MITB Banner

Watch More

Python Guide To Google’s T5 Transformer For Text Summarizer

We will discuss Google AI’s state-of-the-art, T5 transformer which is a text to text transformer model. The gist of the paper is a survey of the existing modern transfer learning techniques used in Natural Language Understanding, proposing a unified framework that will combine all language problems into a text-to-text format.

With the towering advancements in Transfer Learning, Deep Learning has achieved miraculous wonders. Especially in Natural language Processing, dominating these with the rise of Transformers, numerous approaches have arisen in the application of Language Modelling. We transfer the learning of a big model (mostly state-of-the-art) by pre-training it on a huge data corpus for a generic task, and the rest is fine-tuning it for specific tasks.   
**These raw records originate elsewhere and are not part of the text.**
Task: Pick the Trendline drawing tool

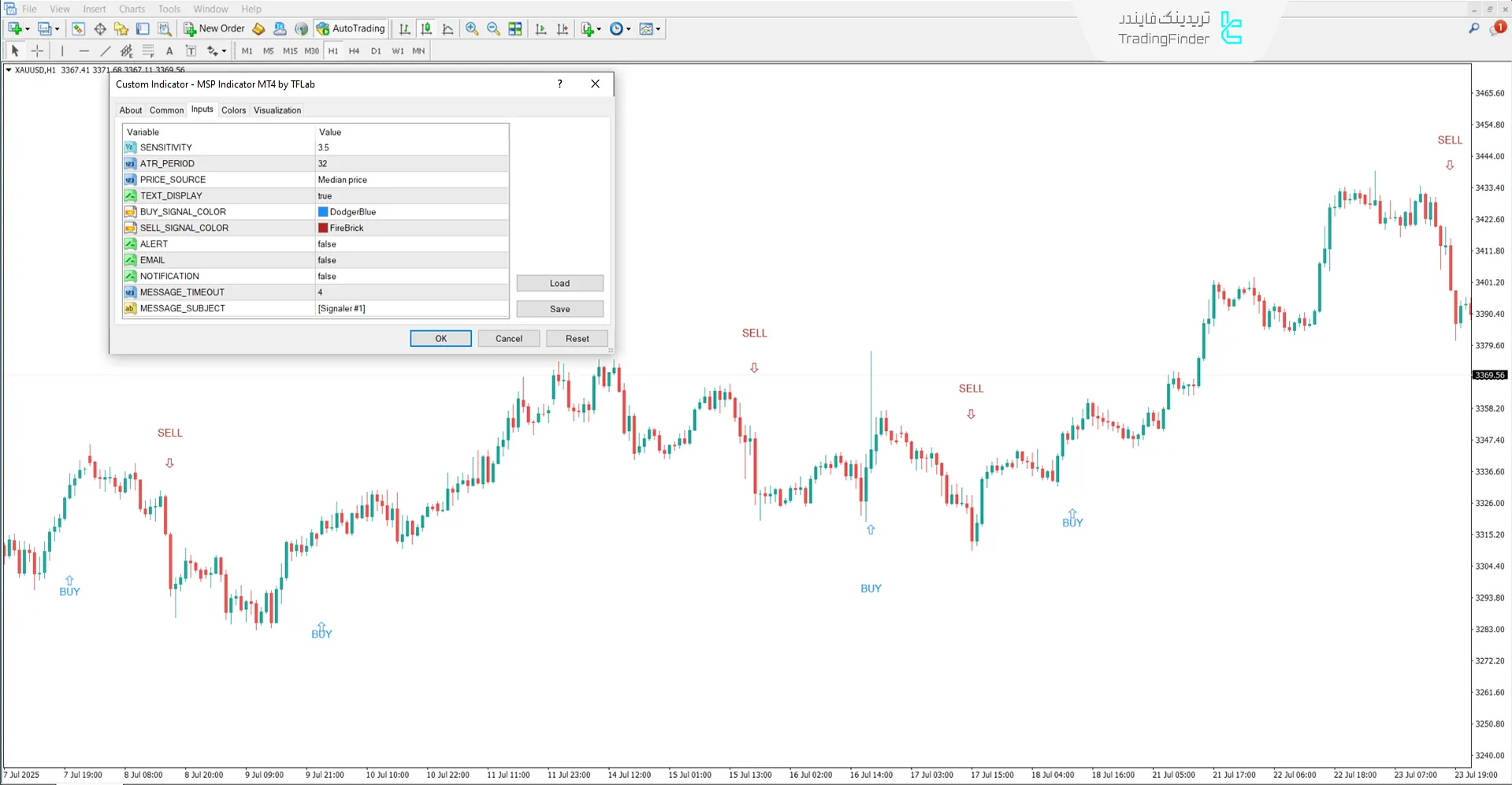Action: [x=105, y=50]
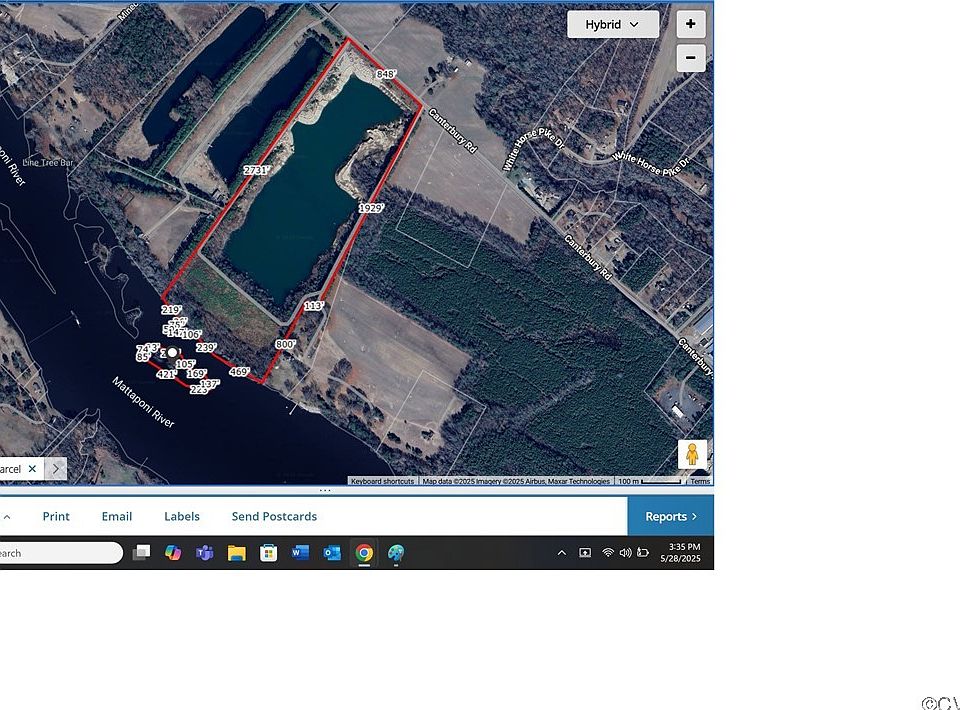
Task: Click the Print option
Action: [x=56, y=516]
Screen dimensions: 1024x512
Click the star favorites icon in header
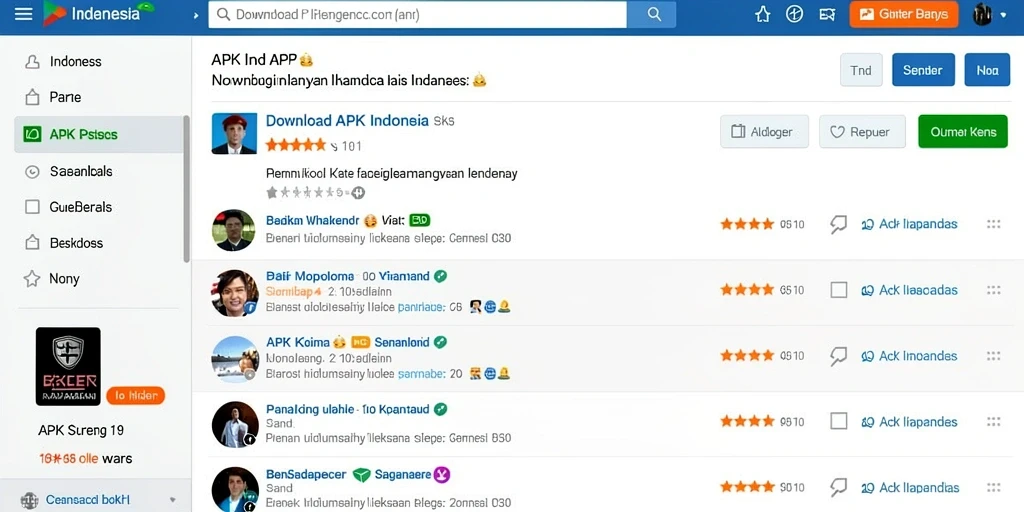pyautogui.click(x=762, y=14)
In this blog, we will discuss Google AI’s state-of-the-art, T5 transformer which is a text to text transformer model. This was proposed earlier in 2020 in the paper “Exploring the Limits of Transfer Learning with a Unified Text-to-Text Transformer”. The gist of the paper is a survey of the existing modern transfer learning techniques used in Natural Language Understanding, proposing a unified framework that will combine all language problems into a text-to-text format.
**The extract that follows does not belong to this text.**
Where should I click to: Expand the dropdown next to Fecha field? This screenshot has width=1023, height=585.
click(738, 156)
Let’s take the example of BERT-style architecture. First, this model is trained on the objectives – Next Sentence Prediction and Masked Learning Models. Then we follow a simple procedure of fine-tuning the model for downstream tasks, predicting the label class in a classification problem or simple Question Answering. Hence, we separately fine-tune the model according to different tasks.

On the contrary, this text-to-text framework(input and output both sequences are text) suggest that we use the same hyperparameters, same loss function and even the same model(same checkpoints and layers)!!  For all the NLP tasks. The inputs are modeled so that the model shall recognize a task, and the output is simply the “text” version of the expected outcome.   

For examples, let’s check out the following sentences :

“Cola sentence: course is jumping well ” -> T5 -> “not acceptable”

“Translate English to German: That is good” -> T5 -> “das ist gut”

“Summarize: some text in paragraph” -> T5 -> “summary”

As we can see in the above examples, it is demonstrated that we need to just add the task name in front of the input sequences (which can be done easily by string formatting )and feed it to the T5 transformer. Quite easy, right? Also, the output is in text format, which eliminates encoding and decoding.  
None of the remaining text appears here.